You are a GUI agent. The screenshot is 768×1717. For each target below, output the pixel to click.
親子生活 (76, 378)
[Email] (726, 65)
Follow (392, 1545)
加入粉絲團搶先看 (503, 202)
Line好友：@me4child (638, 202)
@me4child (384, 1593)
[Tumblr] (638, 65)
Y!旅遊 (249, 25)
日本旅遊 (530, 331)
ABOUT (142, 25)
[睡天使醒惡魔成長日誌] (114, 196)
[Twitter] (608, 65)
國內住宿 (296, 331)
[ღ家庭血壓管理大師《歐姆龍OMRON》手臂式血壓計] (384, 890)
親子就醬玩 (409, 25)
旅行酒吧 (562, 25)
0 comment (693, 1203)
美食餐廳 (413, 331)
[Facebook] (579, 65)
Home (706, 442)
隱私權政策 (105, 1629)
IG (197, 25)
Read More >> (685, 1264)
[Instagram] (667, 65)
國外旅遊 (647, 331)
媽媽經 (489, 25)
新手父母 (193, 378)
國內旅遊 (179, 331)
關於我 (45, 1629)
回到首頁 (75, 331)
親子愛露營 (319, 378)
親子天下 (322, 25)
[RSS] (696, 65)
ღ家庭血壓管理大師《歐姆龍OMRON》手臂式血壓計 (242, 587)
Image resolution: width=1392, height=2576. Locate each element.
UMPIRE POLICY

******************************

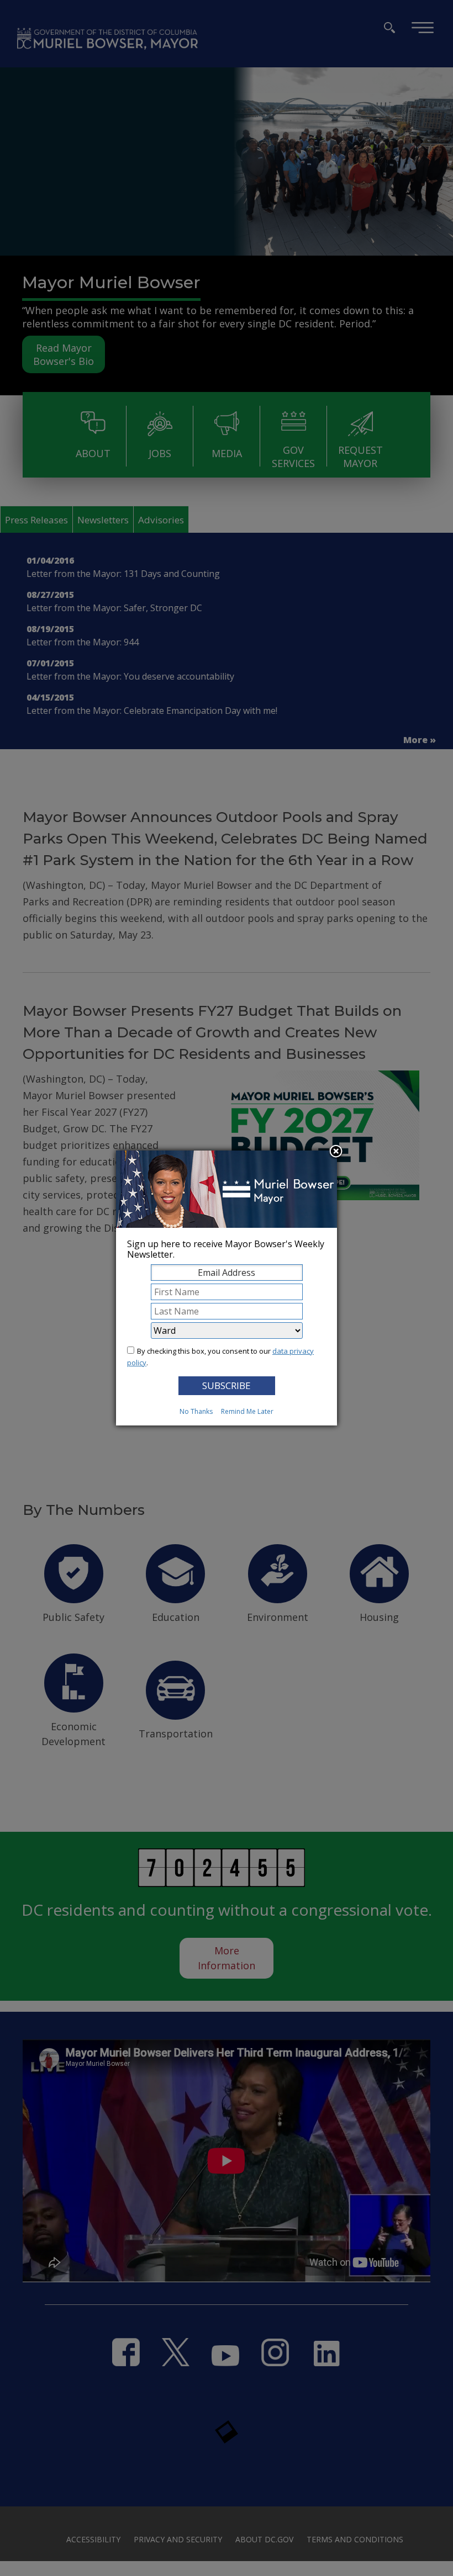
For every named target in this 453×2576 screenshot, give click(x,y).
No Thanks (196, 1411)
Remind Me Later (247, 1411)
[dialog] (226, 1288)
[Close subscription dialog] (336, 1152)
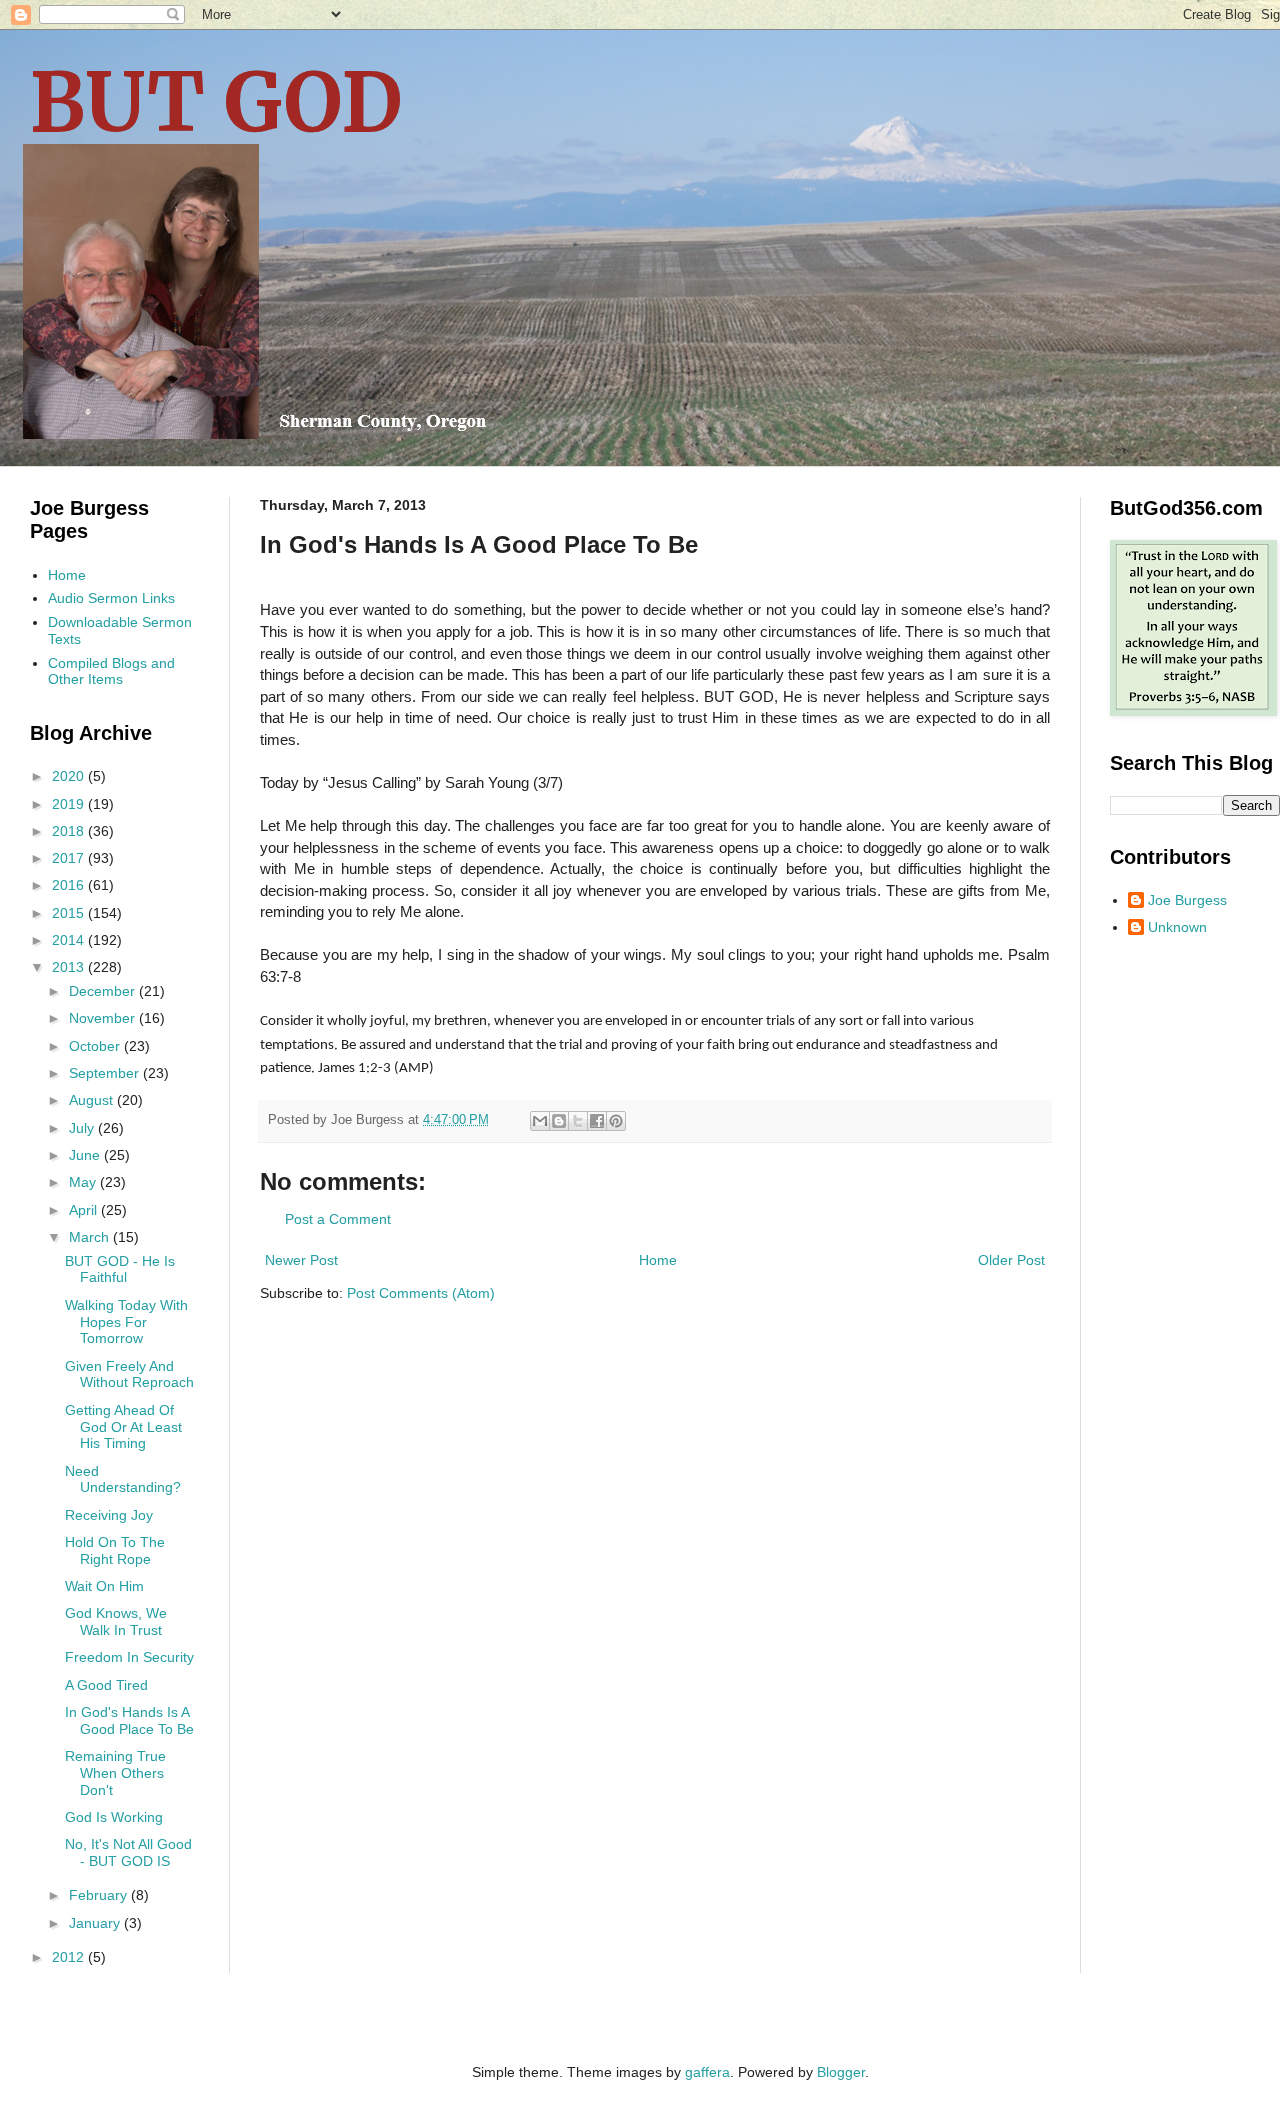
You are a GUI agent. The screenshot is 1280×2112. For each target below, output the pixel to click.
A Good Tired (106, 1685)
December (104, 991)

******************************

Look above for the line with "Remind Me Later (247, 1411)" and the line with "December (104, 991)", then copy exactly the lines from the first through the second, both kept, with no pictures.

◆ **WRITTEN SOLUTION**:
Remind Me Later (247, 1411)
[dialog] (226, 1288)
[Close subscription dialog] (336, 1152)
You are a GUI agent. The screenshot is 1280×2112. For each target below, output the pixel to click.
A Good Tired (106, 1685)
December (104, 991)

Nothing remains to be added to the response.